Randa Kassis, femme politique franco-syrienne et présidente du Mouvement pour une société pluraliste, a été coprésidente de la délégation de l’opposition laïque et démocratique syrienne aux pourparlers de Genève. Elle a initié la plateforme d’Astana en 2015, qui a réuni à plusieurs reprises des opposants syriens. Elle a rencontré dans ce contexte à de nombreuses reprises les dirigeants russes, turcs, occidentaux, saoudiens, etc, et nous dresse un très intéressant et fort lucide état du monde, et du manque de stratégie de l’Occident.
Alexandre Del Valle: Randa Kassis, vous suivez en permanence l’actualité geopolitique mondiale dans le cadre de votre action d’opposante syrienne à la recherche de solutions de sortie de crise, et vous avez souvent echangé avec des responsables americains, turcs, ukrainiens ou russes de haut niveau, pensez-vous que 2023 sera une annee de déconfliction donc de sortie de crise et que le pire est derriere nous?
Randa Kassis : Je ne suis pas si optimiste en notant que, pour de bonnes et de mauvaises raisons, toute notre attention se porte sur le conflit en Ukraine. Malgré son importance stratégique, de nombreux pays sont désormais oubliés : la Syrie, la Lybie, le Myanmar, le Yémen, sans oublier les femmes Afghanes, qui ont été abandonnées à leur sort, l’Irak, qui vit dans une instabilité perpétuelle, et le conflit israélo-palestinien, sans parler d’autres conflits dans le monde notamment en Afrique. Les Nations-Unies ne sont plus seulement inactives, elles sont devenues inutiles… L’envoyé Spécial pour la Syrie, Geir Pederson, par exemple, n’a jamais tenté de sortir de l’impasse dans laquelle il se trouve, et il n’a pas émis la moindre petite idée depuis sa nomination… D’ailleurs, il vit en semi-retraité à Oslo plutôt qu’à Genève, en tentant de trouver des solutions. L’année 2023 verra sans doute un Iran doté de la bombe nucléaire ou, à tout le moins, ayant la capacité d’en assembler une.

● ● ● ● ● ● ●

* [Série d'exercices]:
A - Dans l'entretien avec Randa Kassis, transformez en liste le paragraphe qui commence par « Randa Kassis, femme politique franco-syrienne », en gardant l'essentiel des faits.
B - Poursuivez l'entretien avec Randa Kassis à partir de la dernière phrase.

* [Données fournies]:
● ● ● ● ● ● ●

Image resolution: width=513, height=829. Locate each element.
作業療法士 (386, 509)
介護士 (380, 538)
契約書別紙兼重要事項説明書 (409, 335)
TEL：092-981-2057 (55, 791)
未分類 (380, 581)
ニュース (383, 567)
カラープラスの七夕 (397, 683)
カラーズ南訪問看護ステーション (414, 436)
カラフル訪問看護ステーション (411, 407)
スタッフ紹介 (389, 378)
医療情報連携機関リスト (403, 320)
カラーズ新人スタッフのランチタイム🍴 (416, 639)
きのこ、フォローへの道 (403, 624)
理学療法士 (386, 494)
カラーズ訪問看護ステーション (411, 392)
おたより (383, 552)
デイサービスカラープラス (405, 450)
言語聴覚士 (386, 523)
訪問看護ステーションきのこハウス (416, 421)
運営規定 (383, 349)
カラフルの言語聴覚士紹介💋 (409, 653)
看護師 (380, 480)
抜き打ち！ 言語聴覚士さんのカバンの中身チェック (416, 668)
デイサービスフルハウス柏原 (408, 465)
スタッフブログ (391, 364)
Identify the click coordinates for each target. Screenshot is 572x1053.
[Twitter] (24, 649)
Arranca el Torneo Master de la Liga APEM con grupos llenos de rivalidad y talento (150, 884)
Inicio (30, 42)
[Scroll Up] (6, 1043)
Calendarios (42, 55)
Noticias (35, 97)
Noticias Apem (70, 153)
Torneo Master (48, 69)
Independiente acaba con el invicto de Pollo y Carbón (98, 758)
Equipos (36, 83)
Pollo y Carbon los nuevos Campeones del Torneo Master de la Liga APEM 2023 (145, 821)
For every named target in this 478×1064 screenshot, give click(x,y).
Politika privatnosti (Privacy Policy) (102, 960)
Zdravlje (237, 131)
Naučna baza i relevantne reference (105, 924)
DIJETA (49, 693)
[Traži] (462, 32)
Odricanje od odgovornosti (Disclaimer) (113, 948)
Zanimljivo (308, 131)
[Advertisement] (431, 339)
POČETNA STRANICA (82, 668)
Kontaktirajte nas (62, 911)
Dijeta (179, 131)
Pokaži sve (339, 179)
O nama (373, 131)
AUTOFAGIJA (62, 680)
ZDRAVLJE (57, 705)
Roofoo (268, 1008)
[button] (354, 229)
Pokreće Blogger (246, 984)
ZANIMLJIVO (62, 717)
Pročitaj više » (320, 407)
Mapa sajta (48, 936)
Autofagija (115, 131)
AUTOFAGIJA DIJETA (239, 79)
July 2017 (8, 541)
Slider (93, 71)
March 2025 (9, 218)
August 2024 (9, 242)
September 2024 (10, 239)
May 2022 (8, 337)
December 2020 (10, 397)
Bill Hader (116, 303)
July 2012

● ● ● ● ● ● ●

* [Corrigé]:
A -
- Randa Kassis est une femme politique franco-syrienne et préside le Mouvement pour une société pluraliste.
- Elle a coprésidé la délégation de l'opposition laïque et démocratique syrienne aux pourparlers de Genève.
- En 2015, elle a lancé la plateforme d'Astana, qui a réuni plusieurs fois des opposants syriens.
- Dans ce cadre, elle a souvent rencontré des dirigeants russes, turcs, occidentaux et saoudiens, entre autres.
- Elle dresse un état du monde lucide et souligne le manque de stratégie de l'Occident.

B -
Concernant le conflit russo-ukrainien et russo-atlantique que vous suivez de très près, que répondez-vous aux va-t-en guerre occidentaux qui ne demandent pas au président ukrainien Zelenski de negocier et livrent des armes de plus en plus sophistiquées aux Ukrainiens dans l’optique assumée par le président américain Biden et par son homologue français Macron, d’une “défaite russe”, voire-même d’une ‘récupération de tous les territoires ukrainiens’, y compris la Crimée ? Ont ils raison de refuser toute négociation qui ne pose pas la recuperation de tous les territoires ukrainiens comme condition initiale non négociable?
Les gens vivent dans l’illusion, j’en ai vu beaucoup en Syrie, pendant des années, quand la France du Président oublié François Hollande et de son directeur de la DGSE, Bajolet, désormais mis en examen pour complicité de tentative d’extorsion de fonds, s’imaginaient déjà victorieux à l’automne 2012…. Nous savons où nous en sommes des années plus tard ! Il est hélas fort probable que l’Ukraine ne fasse pas exception, malgré sa résistance et les armes fournies qui ne seront pas suffisantes pour une victoire. Par ailleurs, il est clair qu’une implication militaire plus massive de l’Occident, par exemple avec la livraison d’avions de combat, nous pousserait tous vers l’abîme, sachant que le fait de livrer des avions de combat prendrait selon les dires du Pentagone de 12 à 24 mois…
Je ne crois même pas un instant à la récupération de tout le territoire Ukrainien et encore moins à la retraite russe de ce territoire…
Les sanctions européennes globales et les plus recentes sur les produits petroliers – y compris raffinés et le plafonnement des prix – vont elles finir par etre efficaces et faire plier le Kremlin et son maître Vladimir Poutine ?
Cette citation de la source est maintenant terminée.